At a teleconference for media Mr. Nicholson announced the Truth in Sentencing Act, a new law that came into effect on Monday.
“This is a piece of legislation that will limit the amount of credit granted for time served in custody prior to sentencing,” Mr. Nicholson said. “It does bring more truth to sentencing and gives Canadians more confidence in that justice is being served.”
Up until now, individuals charged with a crime who were detained and later convicted could get a reduced sentence amounting to a credit of two days for every day they spent in pre-sentencing custody.
So a criminal who received a four-year sentence would only serve two years if they had already spent one year in jail prior to sentencing, as they would get a two-year credit for that one year.

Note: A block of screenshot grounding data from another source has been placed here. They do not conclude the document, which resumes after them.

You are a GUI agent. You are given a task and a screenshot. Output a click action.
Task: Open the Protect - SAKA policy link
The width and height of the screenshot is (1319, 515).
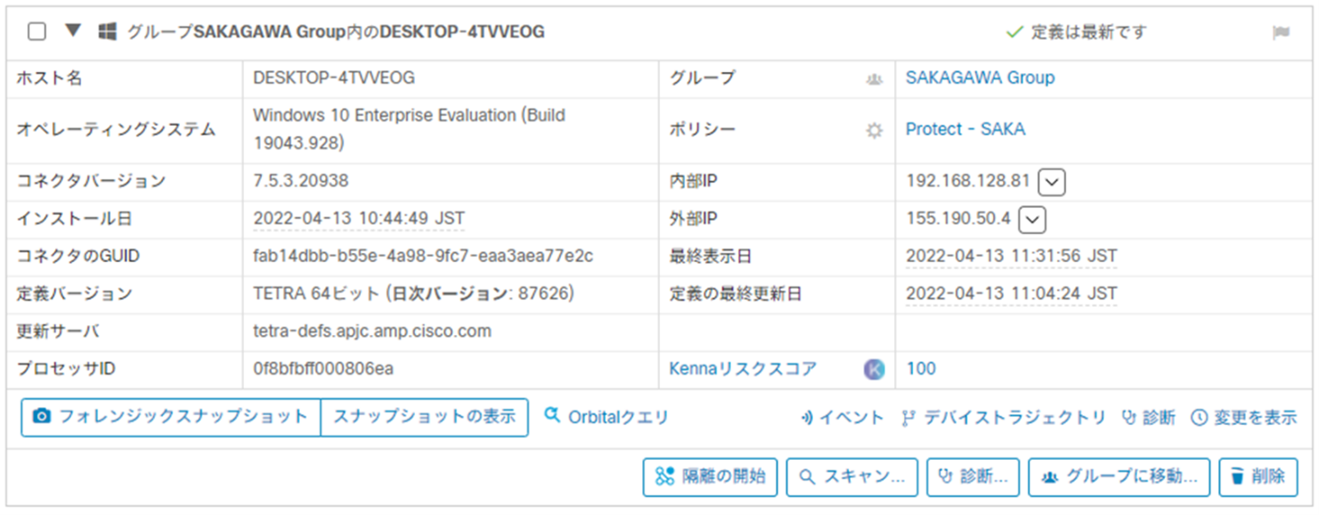click(x=965, y=129)
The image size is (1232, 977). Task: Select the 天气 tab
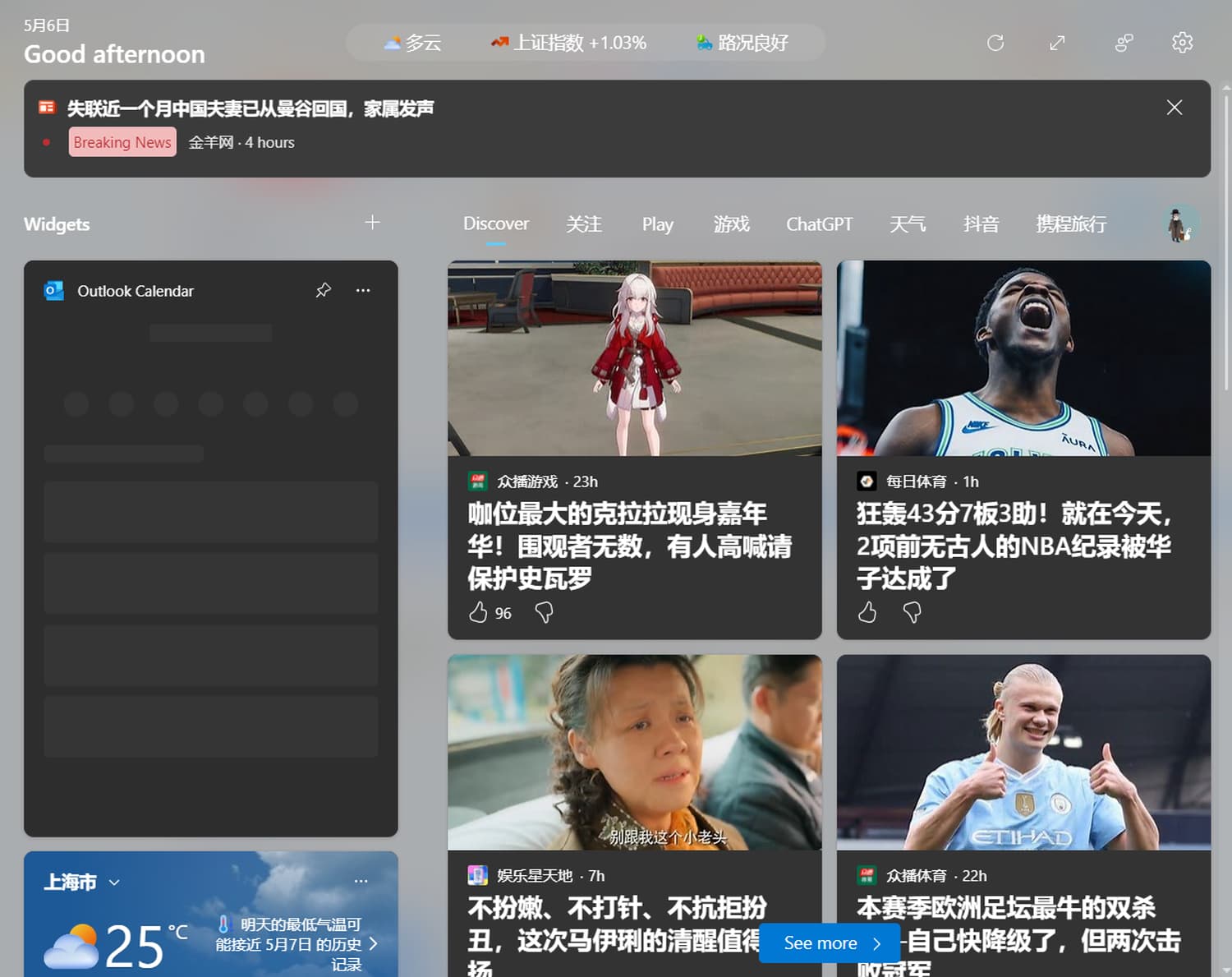pyautogui.click(x=908, y=224)
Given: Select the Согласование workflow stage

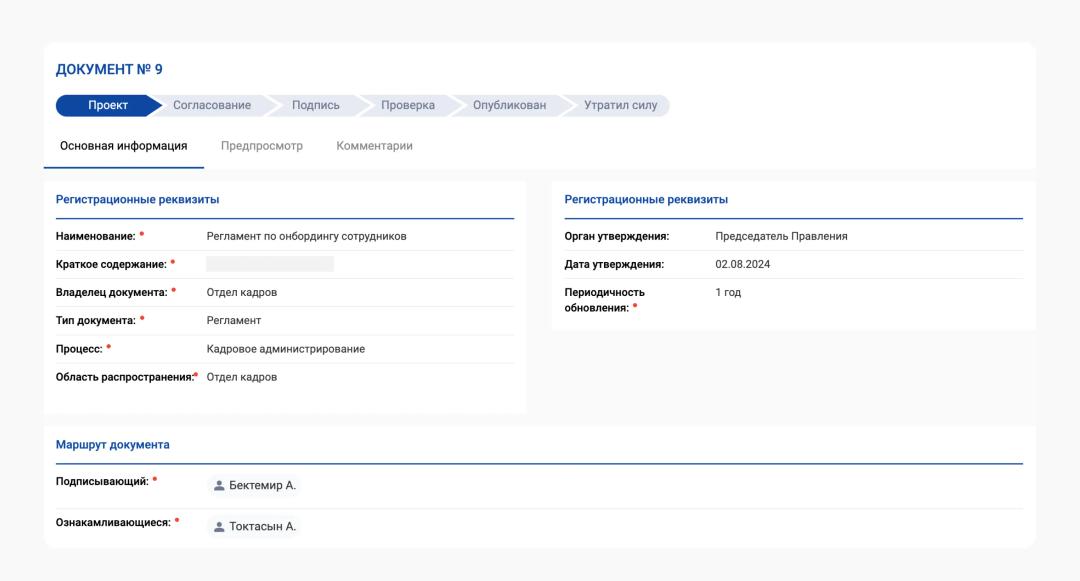Looking at the screenshot, I should click(211, 105).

Mr. Nicholson said that in the Don Jail in Toronto, criminals received a three-for-one credit.
“That won’t happen anymore,” he said. The new law limits the amount of credits an individual convicted of a crime receives to a one-for-one ratio, so “they get [a credit of] one year if they’ve been in jail for one year.”
The new law eliminates the situation in which an individual doesn’t want to have a bail hearing because they are racking up credits, Mr. Nicholson said.
“I am very pleased I’ve had the support of all provincial attorneys general. They tell me this is clogging up the courts and they’re getting endless remands and adjournments and this isn’t good for the whole system, so it’s a step in the right direction.”
The new rules will provide a consistency in the administration of justice that Canada did not have before, said Mr. Nicholson.
And by removing the incentive for someone to stay in custody longer and delay making a decision about a trial or a plea, it will also help to reduce the number of people in pre-sentencing custody, he said.
The change will keep criminals off the streets longer, particularly violent offenders and members of gangs and organized crime.
Mr. Nicholson said Minister of Public Safety Vic Toews has assured him that “the capacity is there to handle the individuals who end up in the federal correctional system,” adding that the Canadian criminal justice system has taken “a balanced approach.”